Clément Solym - 03.08.2012

Lecture numérique - Législation - Hadopi - Pierre Lescure - Piratage


Notre Président de la République l'avait promis au cours de sa campagne électorale, la loi Hadopi devrait être remplacée par une autre signant «l'Acte II de l'exception culturelle ». Pierre Lescure, désormais directeur du Théâtre Marigny, est chargé de la mission de concertation qui prévoit d'établir les premières propositions attendues pour le mois de mars prochain.

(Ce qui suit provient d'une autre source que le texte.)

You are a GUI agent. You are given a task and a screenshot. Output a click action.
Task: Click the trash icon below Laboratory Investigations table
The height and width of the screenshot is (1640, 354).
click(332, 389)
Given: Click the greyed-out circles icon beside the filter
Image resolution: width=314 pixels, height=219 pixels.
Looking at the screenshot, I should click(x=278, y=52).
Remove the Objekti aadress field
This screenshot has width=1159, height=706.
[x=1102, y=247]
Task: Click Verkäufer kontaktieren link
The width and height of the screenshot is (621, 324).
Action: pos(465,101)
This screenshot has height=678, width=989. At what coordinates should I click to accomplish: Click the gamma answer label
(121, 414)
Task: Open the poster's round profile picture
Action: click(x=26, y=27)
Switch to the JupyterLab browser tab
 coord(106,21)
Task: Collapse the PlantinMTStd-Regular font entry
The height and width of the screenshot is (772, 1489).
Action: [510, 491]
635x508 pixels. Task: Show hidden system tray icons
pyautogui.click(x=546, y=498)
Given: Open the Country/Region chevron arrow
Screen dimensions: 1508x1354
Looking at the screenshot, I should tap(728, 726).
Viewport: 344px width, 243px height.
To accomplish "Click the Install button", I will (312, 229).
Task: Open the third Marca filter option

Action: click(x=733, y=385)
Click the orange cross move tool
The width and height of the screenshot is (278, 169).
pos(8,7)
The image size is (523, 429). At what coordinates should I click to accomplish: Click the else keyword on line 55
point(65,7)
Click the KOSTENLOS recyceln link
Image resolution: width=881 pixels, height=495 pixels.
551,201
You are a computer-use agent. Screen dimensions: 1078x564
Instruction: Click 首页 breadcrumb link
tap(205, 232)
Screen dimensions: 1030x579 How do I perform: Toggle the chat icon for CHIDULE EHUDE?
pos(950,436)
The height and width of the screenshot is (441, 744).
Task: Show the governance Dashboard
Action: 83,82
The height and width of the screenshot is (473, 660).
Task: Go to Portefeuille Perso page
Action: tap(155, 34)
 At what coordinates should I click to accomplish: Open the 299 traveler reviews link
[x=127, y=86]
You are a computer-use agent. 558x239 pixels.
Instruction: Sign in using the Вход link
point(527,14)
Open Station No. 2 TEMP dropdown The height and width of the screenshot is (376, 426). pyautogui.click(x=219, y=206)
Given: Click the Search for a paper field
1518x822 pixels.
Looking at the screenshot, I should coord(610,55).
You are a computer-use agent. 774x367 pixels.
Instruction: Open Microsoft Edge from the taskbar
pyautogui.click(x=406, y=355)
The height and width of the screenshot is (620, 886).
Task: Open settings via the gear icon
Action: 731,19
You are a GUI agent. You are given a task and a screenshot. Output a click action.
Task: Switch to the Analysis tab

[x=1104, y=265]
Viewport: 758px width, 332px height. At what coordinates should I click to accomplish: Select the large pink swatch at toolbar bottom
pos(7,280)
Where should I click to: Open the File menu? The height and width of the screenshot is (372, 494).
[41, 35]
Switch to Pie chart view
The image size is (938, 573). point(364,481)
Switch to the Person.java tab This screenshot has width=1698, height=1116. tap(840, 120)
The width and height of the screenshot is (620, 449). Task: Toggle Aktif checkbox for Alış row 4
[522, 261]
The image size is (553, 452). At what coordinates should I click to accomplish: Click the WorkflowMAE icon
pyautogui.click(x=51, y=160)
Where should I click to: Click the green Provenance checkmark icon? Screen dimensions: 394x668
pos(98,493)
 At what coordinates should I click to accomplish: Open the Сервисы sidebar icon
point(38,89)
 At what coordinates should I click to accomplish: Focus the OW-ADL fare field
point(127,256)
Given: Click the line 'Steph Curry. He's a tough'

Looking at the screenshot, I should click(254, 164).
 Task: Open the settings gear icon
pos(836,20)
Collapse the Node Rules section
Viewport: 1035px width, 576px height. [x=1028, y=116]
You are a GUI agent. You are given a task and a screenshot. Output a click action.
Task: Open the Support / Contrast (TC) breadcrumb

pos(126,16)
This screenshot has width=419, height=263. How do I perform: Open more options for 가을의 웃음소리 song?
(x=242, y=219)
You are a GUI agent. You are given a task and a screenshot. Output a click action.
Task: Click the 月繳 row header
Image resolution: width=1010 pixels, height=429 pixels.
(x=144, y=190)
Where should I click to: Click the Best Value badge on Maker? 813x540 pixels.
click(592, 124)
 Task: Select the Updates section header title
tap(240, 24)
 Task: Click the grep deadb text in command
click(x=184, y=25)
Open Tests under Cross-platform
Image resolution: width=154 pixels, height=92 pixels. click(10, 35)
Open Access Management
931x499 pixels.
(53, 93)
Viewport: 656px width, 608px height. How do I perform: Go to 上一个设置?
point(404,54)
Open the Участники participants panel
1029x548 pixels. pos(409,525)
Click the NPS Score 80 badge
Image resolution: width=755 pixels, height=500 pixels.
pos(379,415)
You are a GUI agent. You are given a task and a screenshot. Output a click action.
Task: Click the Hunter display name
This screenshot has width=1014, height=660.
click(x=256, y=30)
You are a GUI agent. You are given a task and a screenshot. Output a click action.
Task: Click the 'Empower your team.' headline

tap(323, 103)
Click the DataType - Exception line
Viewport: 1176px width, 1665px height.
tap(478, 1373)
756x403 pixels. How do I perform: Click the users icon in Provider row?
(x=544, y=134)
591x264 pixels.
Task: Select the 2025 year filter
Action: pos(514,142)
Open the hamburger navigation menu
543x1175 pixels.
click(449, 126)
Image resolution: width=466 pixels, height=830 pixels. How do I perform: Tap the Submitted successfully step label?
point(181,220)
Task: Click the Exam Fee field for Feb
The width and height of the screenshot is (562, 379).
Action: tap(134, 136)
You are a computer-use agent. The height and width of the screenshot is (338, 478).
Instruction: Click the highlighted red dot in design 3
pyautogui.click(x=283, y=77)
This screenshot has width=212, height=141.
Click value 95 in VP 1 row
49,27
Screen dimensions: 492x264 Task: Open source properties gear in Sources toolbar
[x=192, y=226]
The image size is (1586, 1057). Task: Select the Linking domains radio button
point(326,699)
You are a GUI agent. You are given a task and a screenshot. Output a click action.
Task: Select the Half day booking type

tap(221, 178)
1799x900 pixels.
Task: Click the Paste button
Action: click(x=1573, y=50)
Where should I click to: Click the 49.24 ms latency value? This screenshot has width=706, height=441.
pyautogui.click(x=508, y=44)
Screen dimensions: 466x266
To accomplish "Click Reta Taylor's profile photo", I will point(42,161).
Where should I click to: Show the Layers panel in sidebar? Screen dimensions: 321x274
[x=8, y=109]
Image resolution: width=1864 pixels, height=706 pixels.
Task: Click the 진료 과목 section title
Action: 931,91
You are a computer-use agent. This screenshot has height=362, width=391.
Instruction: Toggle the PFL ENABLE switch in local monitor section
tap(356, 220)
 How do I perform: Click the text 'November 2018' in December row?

Le pari fixé vise à redéterminer le dispositif de lutte contre le téléchargement illégal.


 

Ce mercredi 1er août Aurélie Filippetti, ministre de la Culture, avait évoqué de manière explicite la question de la supression de la loi tant décriée : « Je ne sais pas ce que deviendra cette institution, mais une chose est claire, l'Hadopi n'a pas rempli sa mission de développement de l'offre légale. » (voir notre actualitté)

 

Pierre Lescure a lui-aussi répondu aux questions du Nouvel Observateur, en précisant que sa mission concerne l'ensemble de l'économie culturelle à l'heure du numérique, notamment en s'axant en priorité sur l'aspect du soutien à la création, sur la protection des ayants droits ainsi que sur le développement de l'offre légale, ceci en prévision de l'arrivée de la télévision connectée qui devrait arriver dans les chaumières françaises d'ici l'an prochain. 

 

S'il élude quelquepeu la question de la suppression d'Hadopi, il recentre son discours sur le constat de la nécessité d'un « gendarme » visant à protéger les droits d'auteur afin que la création culturelle puisse perdurer, en comparant notamment plusieurs fois le cas du téléchargement illégal à celui de la fraude dans les transports. 

 

En conclusion de son intervention, Pierre Lescure exprime l'idée qu'un système de sanctions demeure à l'ordre du jour pour le gouvernement, mais que, en substance, celui-ci ne sera pas la première préoccupation de l'action du Ministère de la Culture. 

 

En face, Jacques Toubon et Franck Riester, tous deux membres du Collège de Haute Autorité d'Hadopi, estiment que les déclarations de la ministre de la Culture sont injustes et occultent le rôle de l'institution dans la baisse du piratage et dans le développement de l'offre légale.